The Podostemaceae are related to the families Clusiaceae, Hypericaceae (the St. John's wort family, which is sometimes treated as a subfamily of Clusiaceae), and Bonnetiaceae. In the classification system of Dahlgren, Podostemaceae were placed as a single family in the Podostemales order, which was the only order in the superorder Podostemiflorae (also called Podostemanae).

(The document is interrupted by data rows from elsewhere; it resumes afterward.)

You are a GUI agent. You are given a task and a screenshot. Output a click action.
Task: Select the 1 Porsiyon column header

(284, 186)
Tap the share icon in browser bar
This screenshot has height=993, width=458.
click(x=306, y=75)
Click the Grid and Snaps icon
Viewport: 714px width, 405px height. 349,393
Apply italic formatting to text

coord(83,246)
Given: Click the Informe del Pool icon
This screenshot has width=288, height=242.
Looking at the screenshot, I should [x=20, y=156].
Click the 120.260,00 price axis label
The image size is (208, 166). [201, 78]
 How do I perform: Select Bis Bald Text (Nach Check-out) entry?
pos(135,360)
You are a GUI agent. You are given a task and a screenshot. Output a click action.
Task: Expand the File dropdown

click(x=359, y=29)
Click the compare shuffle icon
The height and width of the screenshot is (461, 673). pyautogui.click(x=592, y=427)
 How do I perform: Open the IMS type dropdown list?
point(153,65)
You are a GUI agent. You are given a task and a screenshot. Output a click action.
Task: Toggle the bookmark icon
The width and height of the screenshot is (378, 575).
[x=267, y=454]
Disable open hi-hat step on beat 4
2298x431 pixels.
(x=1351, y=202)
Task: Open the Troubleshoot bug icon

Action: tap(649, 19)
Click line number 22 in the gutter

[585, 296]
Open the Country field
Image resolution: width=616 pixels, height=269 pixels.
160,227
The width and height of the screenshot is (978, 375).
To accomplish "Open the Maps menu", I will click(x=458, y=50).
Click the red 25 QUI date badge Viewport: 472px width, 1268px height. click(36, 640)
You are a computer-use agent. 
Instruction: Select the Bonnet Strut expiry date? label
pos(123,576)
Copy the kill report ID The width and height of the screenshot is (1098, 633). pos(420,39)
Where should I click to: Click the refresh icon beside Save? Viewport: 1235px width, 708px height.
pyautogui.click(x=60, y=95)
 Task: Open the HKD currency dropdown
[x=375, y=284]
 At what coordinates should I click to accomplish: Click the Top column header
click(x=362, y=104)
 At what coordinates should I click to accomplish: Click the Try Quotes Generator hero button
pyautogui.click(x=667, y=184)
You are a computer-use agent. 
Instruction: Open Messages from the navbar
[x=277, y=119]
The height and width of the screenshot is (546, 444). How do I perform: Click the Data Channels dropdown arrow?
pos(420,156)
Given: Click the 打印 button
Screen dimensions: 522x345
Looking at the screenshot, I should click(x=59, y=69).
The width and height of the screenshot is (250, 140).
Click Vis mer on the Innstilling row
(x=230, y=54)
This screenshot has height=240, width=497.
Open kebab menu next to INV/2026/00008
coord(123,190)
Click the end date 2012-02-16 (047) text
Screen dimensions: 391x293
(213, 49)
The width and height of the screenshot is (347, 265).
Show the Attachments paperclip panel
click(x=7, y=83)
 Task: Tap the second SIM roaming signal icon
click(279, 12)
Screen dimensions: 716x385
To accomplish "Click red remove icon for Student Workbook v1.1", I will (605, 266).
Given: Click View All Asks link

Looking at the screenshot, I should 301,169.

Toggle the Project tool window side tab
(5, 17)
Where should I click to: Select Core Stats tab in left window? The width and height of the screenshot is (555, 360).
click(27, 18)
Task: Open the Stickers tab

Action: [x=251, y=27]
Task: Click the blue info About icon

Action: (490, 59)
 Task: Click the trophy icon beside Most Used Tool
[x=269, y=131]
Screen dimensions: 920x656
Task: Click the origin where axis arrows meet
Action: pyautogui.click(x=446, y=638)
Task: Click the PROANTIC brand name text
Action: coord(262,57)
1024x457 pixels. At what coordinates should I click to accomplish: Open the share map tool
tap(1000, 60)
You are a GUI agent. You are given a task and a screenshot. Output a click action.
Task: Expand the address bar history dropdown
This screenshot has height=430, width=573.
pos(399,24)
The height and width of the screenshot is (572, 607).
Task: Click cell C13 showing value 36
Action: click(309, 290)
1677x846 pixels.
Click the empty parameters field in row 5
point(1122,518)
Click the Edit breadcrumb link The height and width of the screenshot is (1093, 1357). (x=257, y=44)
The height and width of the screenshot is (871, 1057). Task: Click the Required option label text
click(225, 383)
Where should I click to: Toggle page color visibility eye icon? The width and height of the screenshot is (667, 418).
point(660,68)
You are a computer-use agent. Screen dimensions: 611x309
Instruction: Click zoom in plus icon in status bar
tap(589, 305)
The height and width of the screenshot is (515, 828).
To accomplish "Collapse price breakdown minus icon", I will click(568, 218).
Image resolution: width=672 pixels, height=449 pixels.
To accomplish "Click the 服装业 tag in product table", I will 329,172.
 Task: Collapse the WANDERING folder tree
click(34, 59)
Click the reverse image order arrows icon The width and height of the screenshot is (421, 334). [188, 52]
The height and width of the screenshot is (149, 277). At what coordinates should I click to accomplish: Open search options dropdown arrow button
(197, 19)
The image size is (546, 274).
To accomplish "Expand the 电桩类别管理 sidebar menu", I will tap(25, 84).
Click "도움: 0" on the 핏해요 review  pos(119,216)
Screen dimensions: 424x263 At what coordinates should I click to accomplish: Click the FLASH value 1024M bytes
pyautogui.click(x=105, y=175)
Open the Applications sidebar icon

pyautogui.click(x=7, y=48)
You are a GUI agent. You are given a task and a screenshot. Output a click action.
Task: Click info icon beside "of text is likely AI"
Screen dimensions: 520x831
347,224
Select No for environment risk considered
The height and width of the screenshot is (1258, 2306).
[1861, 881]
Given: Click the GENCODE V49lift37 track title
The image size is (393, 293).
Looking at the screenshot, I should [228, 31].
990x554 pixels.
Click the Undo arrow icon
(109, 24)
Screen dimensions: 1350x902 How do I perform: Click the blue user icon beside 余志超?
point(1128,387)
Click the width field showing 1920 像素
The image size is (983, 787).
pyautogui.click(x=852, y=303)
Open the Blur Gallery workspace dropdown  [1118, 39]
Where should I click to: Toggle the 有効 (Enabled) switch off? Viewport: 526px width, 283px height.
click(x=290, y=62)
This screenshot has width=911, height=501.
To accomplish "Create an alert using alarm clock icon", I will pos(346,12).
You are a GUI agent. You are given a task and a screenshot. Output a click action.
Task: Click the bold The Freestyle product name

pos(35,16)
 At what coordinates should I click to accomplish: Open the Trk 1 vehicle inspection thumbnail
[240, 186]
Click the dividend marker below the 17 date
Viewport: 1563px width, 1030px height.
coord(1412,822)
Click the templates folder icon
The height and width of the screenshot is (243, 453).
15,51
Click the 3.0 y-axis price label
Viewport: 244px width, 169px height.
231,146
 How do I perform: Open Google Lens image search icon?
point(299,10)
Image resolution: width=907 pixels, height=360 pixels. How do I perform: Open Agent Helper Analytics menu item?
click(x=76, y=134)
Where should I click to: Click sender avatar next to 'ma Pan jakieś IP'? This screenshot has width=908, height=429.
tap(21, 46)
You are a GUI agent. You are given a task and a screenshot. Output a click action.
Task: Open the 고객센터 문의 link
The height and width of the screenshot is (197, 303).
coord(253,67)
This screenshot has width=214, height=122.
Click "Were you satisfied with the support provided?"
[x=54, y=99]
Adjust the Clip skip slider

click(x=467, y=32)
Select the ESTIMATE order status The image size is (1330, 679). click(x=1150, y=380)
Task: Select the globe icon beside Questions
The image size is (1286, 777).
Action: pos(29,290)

The family is divided into three subfamilies, Podostemoideae, Tristichoideae, and Weddellinoideae. Tristichoideae is the most basally diverged, and is sister to the other two subfamilies.

===Genera===
52 genera are accepted.

- Angolaea Wedd.
- Apinagia Tul.
- Autana C.T.Philbrick
- Castelnavia Tul. & Wedd.
- Ceratolacis (Tul.) Wedd.
- Cipoia C.T.Philbrick, Novelo & Irgang
- Cladopus H.Möller
- Ctenobryum Koi & M.Kato
- Cussetia M.Kato
- Dalzellia Wight
- Diamantina Novelo, C.T.Philbrick & Irgang
- Dicraeanthus Engl.
- Djinga C.Cusset
- Endocaulos C.Cusset
- Farmeria Willis ex Hook.f.
- Hanseniella C.Cusset
- Hydrobryum Endl.
- Hydrodiscus Koi & M.Kato
- Indodalzellia Koi & M.Kato
- Indotristicha P.Royen
- Inversodicraea Engl. ex R.E.Fr.
- Laosia Koi, Won & M.Kato
- Lebbiea Cheek
- Ledermanniella Engl.
- Leiothylax Warm.
- Letestuella G.Taylor
- Lophogyne Tul.
- Macropodiella Engl.
- Marathrum Bonpl.
- Mourera Aubl.
- Noveloa C.T.Philbrick
- Oserya Tul. & Wedd.
- Paleodicraeia C.Cusset
- Paracladopus M.Kato
- Paradalzellia Koi, P.L.Uniyal & M.Kato
- Podostemum Michx.
- Pohliella Engl.
- Polypleurum (Tul.) Warm.
- Rhyncholacis Tul.
- Saxicolella Engl.
- Sphaerothylax Bisch. ex C.Krauss
- Stonesia G.Taylor
- Terniopsis H.C.Chao
- Thawatchaia M.Kato, Koi & Y.Kita
- Thelethylax C.Cusset
- Tristicha Thouars
- Weddellina Tul.
- Wettsteiniola Suess.
- Willisia Warm.
- Winklerella Engl.
- Zehnderia C.Cusset
- Zeylanidium (Tul.) Engl.

==== Moved to other families ====
- Hydrostachys from Madagascar. This genus seems to have relatively little in common with any other, and no affinity to the Podostemaceae except being aquatic; moved to its own family in the Cornales.